* BLOCO DE TEXTO:
Certos dias, jamais fui escrito.

É quando meu olhar nada vê, mesmo que tantas paisagens passem por ele.

Certos dias estou cego e penso no velho, antigo e desaparecido amigo do colégio, com quem varava as madrugadas falando francês, eu porque sabia, ele porque queria aprender.

Eram noites frias que nós percorríamos até chegar a madrugada, por avenidas solitárias de Porto Alegre cruzadas por bondes barulhentos, de hora em hora.

Comigo ele aprendeu algumas palavras em francês, doce língua do amor, graças a poemas declamados sob o fervor de paixões indizíveis, pelas colegas de aula, inacessíveis, e hoje derrotadas pelo tempo, cruel Saturno devorador dos próprios filhos.

Assim como eu.

Certos dias... Onde estará meu amigo de ginásio que nunca mais vi nem soube dele, terminado aquele ano de 1959 quando fomos, cada um, para o seu lado?

Certos dias me sinto personagem do Evangelho segundo São Mateus, que nunca li nem acredito numa única palavra.

É então que me pergunto o motivo de não ser o Messias, salvador eleito por Deus e a resposta me esbofeteia: Deus não existe, rapaz.

Certos dias quero largar tudo, livrar-me das opressões, desfazer-me dos gostos e, qual vagabundo solitário, esgueirar-me pelas frestas sem alguém a me perguntar por quê, sem ninguém a me dizer o que é bom para mim.

Certos dias pesam-me tanto as obrigações, doem-me tanto as responsabilidades, iludem-me tanto as esperanças que a cama não suporta, o almoço não resiste e o fim do dia me esgota.

* SEÇÃO DE DADOS:
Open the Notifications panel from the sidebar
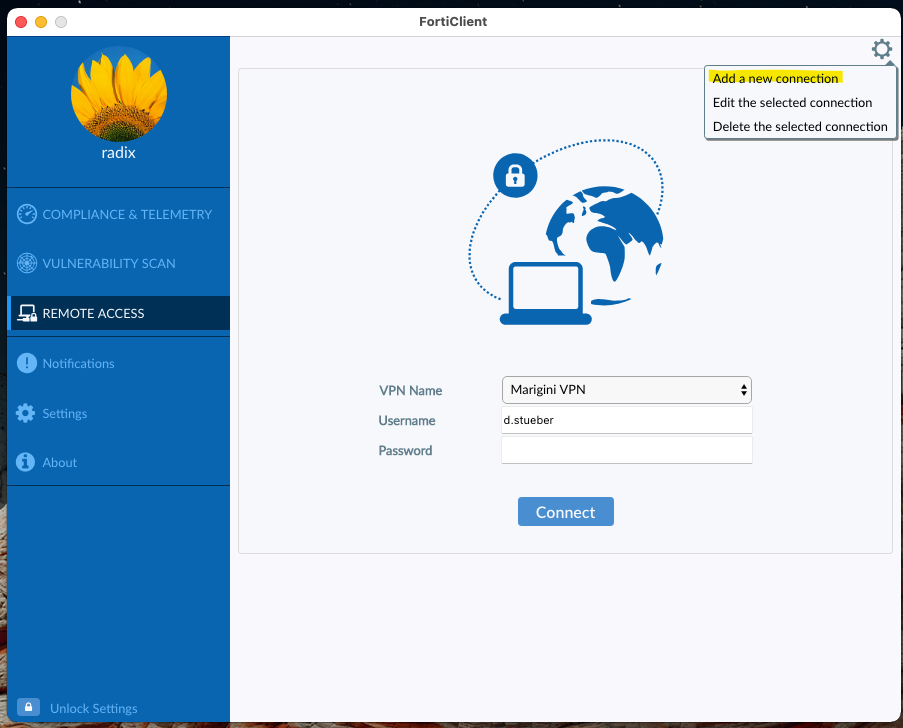The height and width of the screenshot is (728, 903). tap(77, 363)
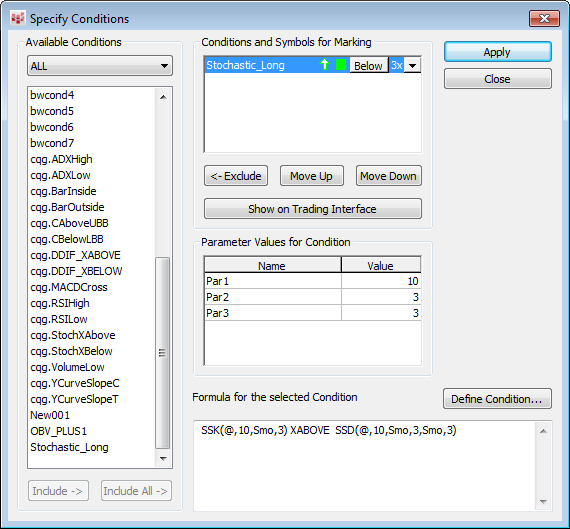Select cqg.RSIHigh from the list
This screenshot has width=570, height=529.
coord(60,303)
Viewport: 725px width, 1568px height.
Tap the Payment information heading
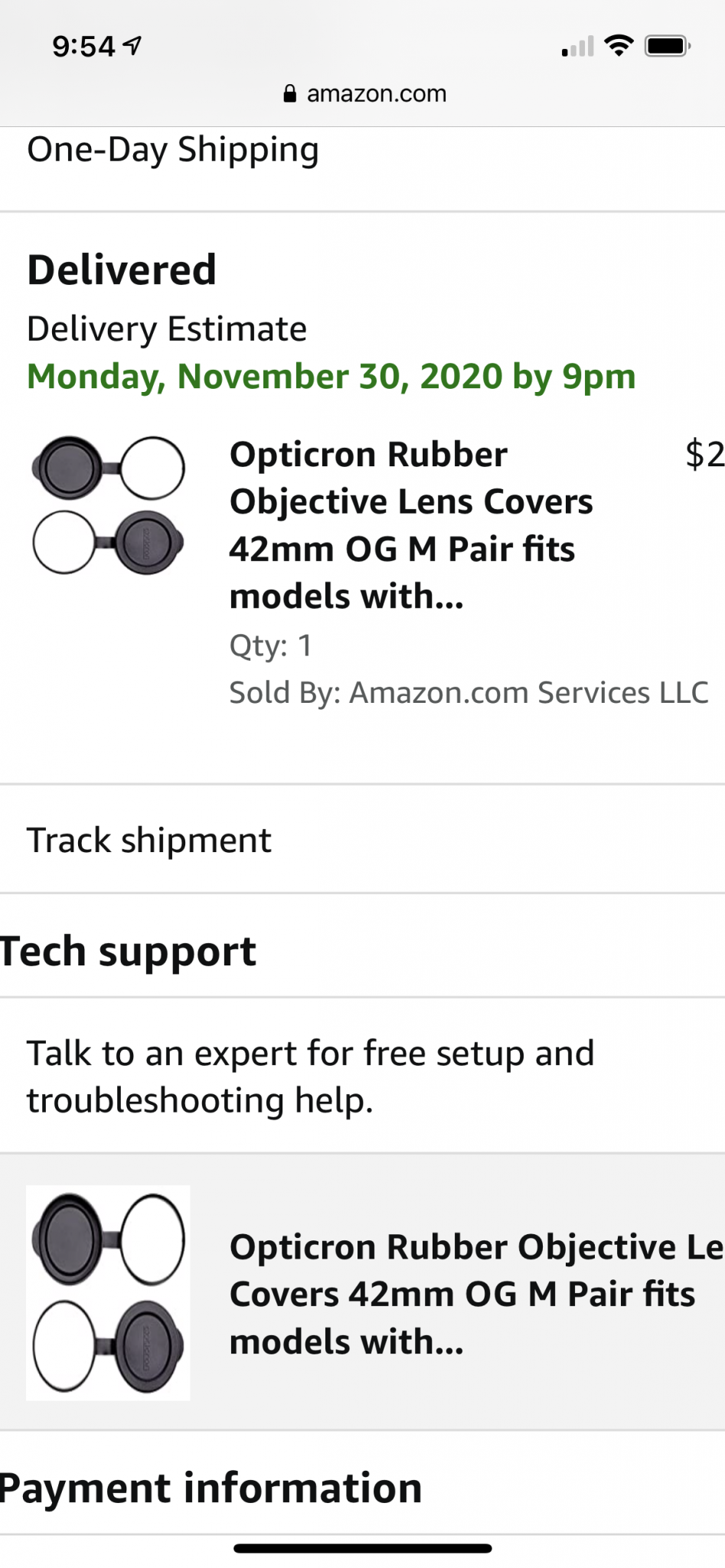tap(211, 1488)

* TAREFAS DO EXERCÍCIO:
1. Imprima, sem nenhuma alteração, o trecho do texto que vai de "É então que" até "dia me esgota.".
2. Traduza para o inglês esta frase do texto: "Eram noites frias que nós percorríamos até chegar a madrugada, por avenidas solitárias de Porto Alegre cruzadas por bondes barulhentos, de hora em hora."
Não é preciso consultar o material para resolver este exercício.

* RESPOSTAS EM ORDEM:
1.
É então que me pergunto o motivo de não ser o Messias, salvador eleito por Deus e a resposta me esbofeteia: Deus não existe, rapaz.

Certos dias quero largar tudo, livrar-me das opressões, desfazer-me dos gostos e, qual vagabundo solitário, esgueirar-me pelas frestas sem alguém a me perguntar por quê, sem ninguém a me dizer o que é bom para mim.

Certos dias pesam-me tanto as obrigações, doem-me tanto as responsabilidades, iludem-me tanto as esperanças que a cama não suporta, o almoço não resiste e o fim do dia me esgota.

2. They were cold nights that we roamed until dawn arrived, along lonely avenues of Porto Alegre crossed by noisy streetcars, hour after hour.